- [TAREAS Y EJERCICIOS]:
**a)** Reproduce sin cambios el fragmento del relato sobre el barrio que empieza con las palabras "Muchos años después, cuando" y termina con "había ocurrido de verdad.".
**b)** Escribe la continuación del relato sobre el barrio a partir de su última oración.

Muchos años después, cuando se murió Don Isaías, volví al barrio. Ellos estaban en la sala, callados como era habitual. Yo también. Habían pasado más de 15 años y el silencio amenazaba con volverse incómodo en cualquier momento. Sin embargo, algo en el ambiente me hacía sentir que nunca iba a dejar de pertenecer a ese lugar. Todo el pasado que teníamos en común había ocurrido de verdad.


Al principio, regañaban mucho a Dorian y le pegaban con lo que encontraban. Con la plancha, con una tabla, con una lámina de zinc. Cuando digo “al principio” me refiero a la época comprendida entre 1.986 y 1.993, que es lo que para efectos de esta historia considero “el principio”. Lo curioso es que el final es ahora, en este momento, a las 11:52 del 21 de febrero de 2012. Un final que es solo formalismo; algo de escándalo que hace honor a esa especie de apocalipsis que ocurrió hace varios años pero que no fue marcado por un hecho trascendental. Es como si uno esperara un punto rojo y resaltado al final de una historia y de pronto, después de una coma, no siguiera nada. Lo que hago ahora es poner el punto rojo y tratar de acordarme bien de todo para no incrementar la ficción que siempre está presente en el pasado y que lo distorsiona hasta convertirlo en una historia sin interés, como si no fuera suficiente que haya ocurrido de verdad.

jueves, 16 de febrero de 2012

¿De dónde venimos?

1.Yaniu

Se había vuelto difícil sobrevivir, o por lo menos sobrevivir con dignidad. Aunque había logrado cierto desarrollo físico, éste se había dado de forma desordenada. Unos músculos habían crecido por su cuenta y otros aún conservaban las formas suaves de la niñez; la poca barba me afeaba la cara y todavía no me habían quitado los brakets aunque ya llevaba varios años con los dientes derechos. En resumen, era un niño, pero estudiaba con algunos que ya eran hombres. Y pensaba mucho en mujeres.

Uno que ya había crecido bien era Juan Diego, que era mi vecino y se iba conmigo en todos los días en la moto. Era más bajito pero más fuerte, más serio, y las tías ya sabían que se tenían que voltear cuando él se iba a vestir. Otro era El Gato. Había crecido tanto que el papá le prestaba el taxi los sábados y le daba una comisión por el trabajo que hacía de 1 de la tarde a 7 de la noche. Ellos dos habían crecido pero seguían a mi alcance. Es decir, me contaban las historias de su recién lograda madurez conscientes de que yo los seguía desde muy cerca, pues era evidente que pertenecía al siguiente lote de compañeros que iban a llegar convertidos en adultos después de vacaciones.

- [DATOS REGISTRADOS]:
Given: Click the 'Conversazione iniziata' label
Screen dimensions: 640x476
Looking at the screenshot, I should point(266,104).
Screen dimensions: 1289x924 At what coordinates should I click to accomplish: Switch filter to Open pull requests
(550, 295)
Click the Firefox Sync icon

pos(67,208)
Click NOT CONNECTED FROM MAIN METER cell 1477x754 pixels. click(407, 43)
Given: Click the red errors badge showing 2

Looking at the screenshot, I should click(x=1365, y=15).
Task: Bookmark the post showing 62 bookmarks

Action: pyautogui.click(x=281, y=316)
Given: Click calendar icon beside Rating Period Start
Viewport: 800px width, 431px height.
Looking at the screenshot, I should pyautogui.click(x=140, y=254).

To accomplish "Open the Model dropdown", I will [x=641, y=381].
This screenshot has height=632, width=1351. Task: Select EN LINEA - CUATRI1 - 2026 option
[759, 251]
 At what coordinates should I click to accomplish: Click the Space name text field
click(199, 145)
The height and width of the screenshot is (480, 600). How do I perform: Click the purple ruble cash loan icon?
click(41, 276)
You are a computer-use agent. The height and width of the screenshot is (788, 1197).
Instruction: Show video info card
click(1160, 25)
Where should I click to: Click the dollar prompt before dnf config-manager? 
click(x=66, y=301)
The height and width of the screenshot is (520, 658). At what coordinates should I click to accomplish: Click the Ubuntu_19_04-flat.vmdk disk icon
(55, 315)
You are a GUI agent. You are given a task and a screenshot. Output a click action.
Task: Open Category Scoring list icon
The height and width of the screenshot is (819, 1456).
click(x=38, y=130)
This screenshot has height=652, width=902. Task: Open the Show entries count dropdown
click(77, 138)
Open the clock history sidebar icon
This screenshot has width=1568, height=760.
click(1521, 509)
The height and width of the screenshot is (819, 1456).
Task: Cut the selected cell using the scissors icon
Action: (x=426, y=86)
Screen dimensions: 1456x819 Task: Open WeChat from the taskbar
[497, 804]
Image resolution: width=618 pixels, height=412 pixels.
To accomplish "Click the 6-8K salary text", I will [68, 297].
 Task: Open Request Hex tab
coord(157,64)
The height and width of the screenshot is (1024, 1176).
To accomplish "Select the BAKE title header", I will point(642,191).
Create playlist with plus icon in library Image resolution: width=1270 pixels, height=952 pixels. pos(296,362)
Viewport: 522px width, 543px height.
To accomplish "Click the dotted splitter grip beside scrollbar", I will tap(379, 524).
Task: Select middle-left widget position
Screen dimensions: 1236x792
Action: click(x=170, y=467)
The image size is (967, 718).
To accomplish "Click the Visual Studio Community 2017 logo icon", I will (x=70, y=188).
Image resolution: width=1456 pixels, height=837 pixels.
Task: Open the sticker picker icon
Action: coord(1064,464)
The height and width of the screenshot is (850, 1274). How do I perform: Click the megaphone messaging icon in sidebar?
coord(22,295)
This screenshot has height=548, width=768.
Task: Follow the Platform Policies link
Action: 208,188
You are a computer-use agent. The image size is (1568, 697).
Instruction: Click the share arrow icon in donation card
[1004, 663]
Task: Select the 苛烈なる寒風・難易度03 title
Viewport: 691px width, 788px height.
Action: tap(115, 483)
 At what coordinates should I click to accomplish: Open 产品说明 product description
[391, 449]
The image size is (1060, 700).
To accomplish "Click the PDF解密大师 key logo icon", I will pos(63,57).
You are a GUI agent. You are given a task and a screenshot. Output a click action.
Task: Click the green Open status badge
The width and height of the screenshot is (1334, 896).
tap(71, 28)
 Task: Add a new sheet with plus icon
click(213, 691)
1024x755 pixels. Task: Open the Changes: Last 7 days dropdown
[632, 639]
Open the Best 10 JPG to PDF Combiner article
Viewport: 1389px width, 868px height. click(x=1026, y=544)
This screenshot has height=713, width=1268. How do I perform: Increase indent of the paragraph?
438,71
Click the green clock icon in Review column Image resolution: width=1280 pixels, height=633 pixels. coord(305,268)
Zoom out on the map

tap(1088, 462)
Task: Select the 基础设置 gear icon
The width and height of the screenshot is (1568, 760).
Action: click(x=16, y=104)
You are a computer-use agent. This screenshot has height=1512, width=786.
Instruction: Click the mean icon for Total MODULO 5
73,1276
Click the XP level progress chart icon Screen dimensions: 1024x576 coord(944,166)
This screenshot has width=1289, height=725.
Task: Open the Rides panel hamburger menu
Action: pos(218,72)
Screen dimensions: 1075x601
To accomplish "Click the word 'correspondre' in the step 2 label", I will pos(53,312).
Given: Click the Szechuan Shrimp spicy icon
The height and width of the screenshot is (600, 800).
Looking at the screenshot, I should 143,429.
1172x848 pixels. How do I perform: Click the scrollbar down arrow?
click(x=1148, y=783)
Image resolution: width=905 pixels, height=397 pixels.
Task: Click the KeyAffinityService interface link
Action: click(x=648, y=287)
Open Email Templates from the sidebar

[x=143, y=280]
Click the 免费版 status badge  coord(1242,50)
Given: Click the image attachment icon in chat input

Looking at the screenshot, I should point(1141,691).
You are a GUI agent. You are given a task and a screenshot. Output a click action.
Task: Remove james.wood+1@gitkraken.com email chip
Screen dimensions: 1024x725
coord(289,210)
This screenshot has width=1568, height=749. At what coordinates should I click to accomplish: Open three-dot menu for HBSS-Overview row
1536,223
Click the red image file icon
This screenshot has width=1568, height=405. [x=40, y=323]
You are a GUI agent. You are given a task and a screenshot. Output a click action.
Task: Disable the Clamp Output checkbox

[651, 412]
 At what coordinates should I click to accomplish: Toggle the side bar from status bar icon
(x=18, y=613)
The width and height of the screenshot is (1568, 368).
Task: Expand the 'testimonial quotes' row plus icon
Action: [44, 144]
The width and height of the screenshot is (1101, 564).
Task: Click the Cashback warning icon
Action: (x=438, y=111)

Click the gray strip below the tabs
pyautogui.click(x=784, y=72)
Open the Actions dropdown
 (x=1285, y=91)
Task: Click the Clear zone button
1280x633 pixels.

- [RESPUESTAS A TAREAS]:
**a)**
Muchos años después, cuando se murió Don Isaías, volví al barrio. Ellos estaban en la sala, callados como era habitual. Yo también. Habían pasado más de 15 años y el silencio amenazaba con volverse incómodo en cualquier momento. Sin embargo, algo en el ambiente me hacía sentir que nunca iba a dejar de pertenecer a ese lugar. Todo el pasado que teníamos en común había ocurrido de verdad.

**b)**
Uno que ya estaba fuera de mi alcance era Yaniu. Su edad era misteriosa y me daba pena preguntársela pues no encontraba la manera de dirigirme a él. Yo sabía que la forma más apropiada era decirle parce, pues así lo llamaban sus amigos y era la palabra más nueva y mejor aceptada, combinación perfecta que denotaba al mismo tiempo confianza, seguridad de sí mismo y desprecio por Antonio Cadavid, el profesor de español, que decía que esa forma de referirse a los demás era muy fea. Pero yo nunca había dicho parce, y para hablar con Yaniu había que hacerlo con naturalidad, como con todas las bestias. Y de las bestias, él era la que más veíamos.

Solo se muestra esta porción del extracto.